These ambitions began when the university reflected on the demographics of its own workforce.

“We began to understand that we haven’t got the workforce diversity that we wish to have and that we have certain barriers,” employability and opportunity manager, Rebecca Scott. Some of these are internal barriers meaning systems and process already in place within the institution.

These systems hinder rather than empower marginalised factions of the population.

Internal barriers are influenced by external factors like availability of skills within the labour market that institutions wish to attract or legislative limitations.

“The Equaliy Act was put in place to protect people against inequality, which is does to a certain degree,” says Rebecca Scott. “But, like any acts or legislation, times change, and things become less useful”.

The world has its eyes on Bristol in ways rarely seen before.

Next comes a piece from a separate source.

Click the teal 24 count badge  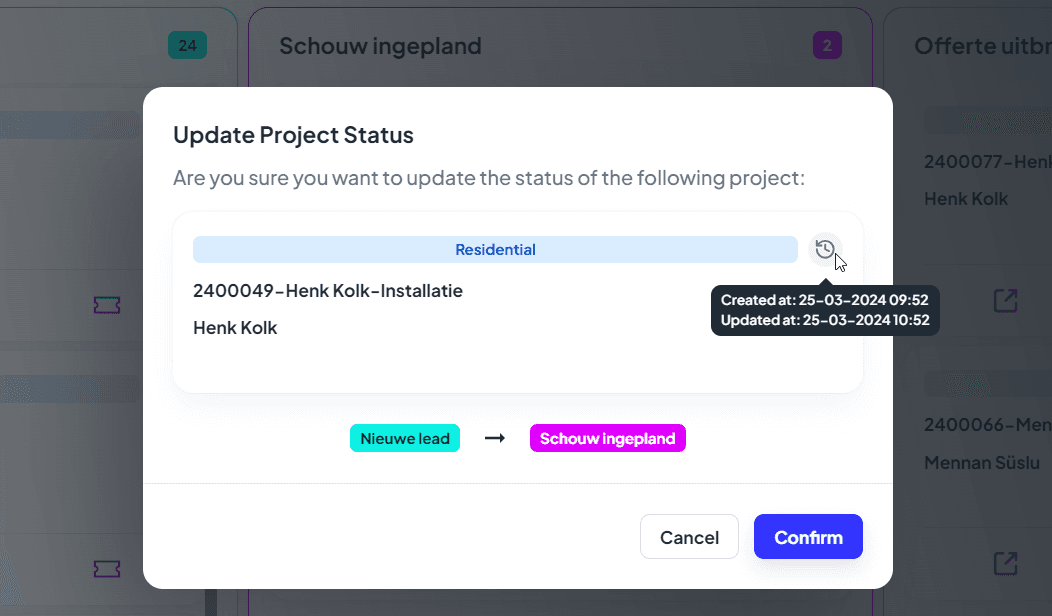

With the rise of the Black Lives Matter movement and the fall of Colston’s statue, there has never been a better time to demand systemic change to ensure these movements see the results they’re fighting for.

“Activism should drive the change the legislation,” said, Rebecca. “There’s no point in having activism if there’s no final outcome”.

Through using their large workforce for research into closing some of these barriers to diversity, they hope that they can encourage others to see how amending the act can be a force for good.

Currently under the Equality Act, there is nothing that explicitly says institutions can advertise to candidates of a certain descent from the outset, and most organisations are hesitant to do so under the assumption that it discriminatory.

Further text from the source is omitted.